Vous reprendrez bien une portion d’émotions!
- Lucie Langelier

- il y a 2 jours
- 2 min de lecture

L’alimentation émotionnelle consiste à s’alimenter ou à stocker des graisses en réaction à des émotions négatives, intolérables, conscientes ou inconscientes. Dans ce contexte, les aliments gras et/ou sucrés sont ceux qui calment le mieux ces émotions, car ils agissent comme des signaux positifs pour le cerveau. L’alimentation émotionnelle est ainsi la principale cause des crises d’hyperphagie (crises où l'on mange de grandes quantités de nourriture de façon rapide, compulsive et sans pouvoir s'arrêter), fréquentes chez les sujets en surpoids ou obèses.
Face à l’alimentation émotionnelle, différentes thérapies peuvent favoriser l’émergence de trois étapes clés successives :
L’acceptation des comportements alimentaires compulsifs, des émotions négatives et de l’image du corps.
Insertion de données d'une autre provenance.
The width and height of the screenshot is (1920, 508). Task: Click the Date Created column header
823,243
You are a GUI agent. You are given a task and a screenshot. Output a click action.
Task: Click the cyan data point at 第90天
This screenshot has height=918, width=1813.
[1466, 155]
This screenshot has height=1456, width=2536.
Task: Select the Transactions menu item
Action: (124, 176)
La reconnaissance et le contrôle de ses émotions et donc de son alimentation.
La prise de conscience que les aliments ingérés sont le carburant de notre véhicule dans la matière, notre corps, et qu’il faut donc faire attention à ce qu’on ingère, au risque de générer des incohérences même au niveau métabolique.
La graisse en excès…
L’excès de graisse que le corps emmagasine indique soit une volonté de s’isoler face au monde extérieur, soit qu’il existe une émotion ou un sentiment « isolé » à l’intérieur de soi, qu’on ne veut plus voir. Le surpoids apporte une forme de protection. Il crée un fossé entre la personne et le monde extérieur, comme une bulle de protection. La peur de s’approcher des gens qu’on aime suppose de créer un espace entre eux et soi.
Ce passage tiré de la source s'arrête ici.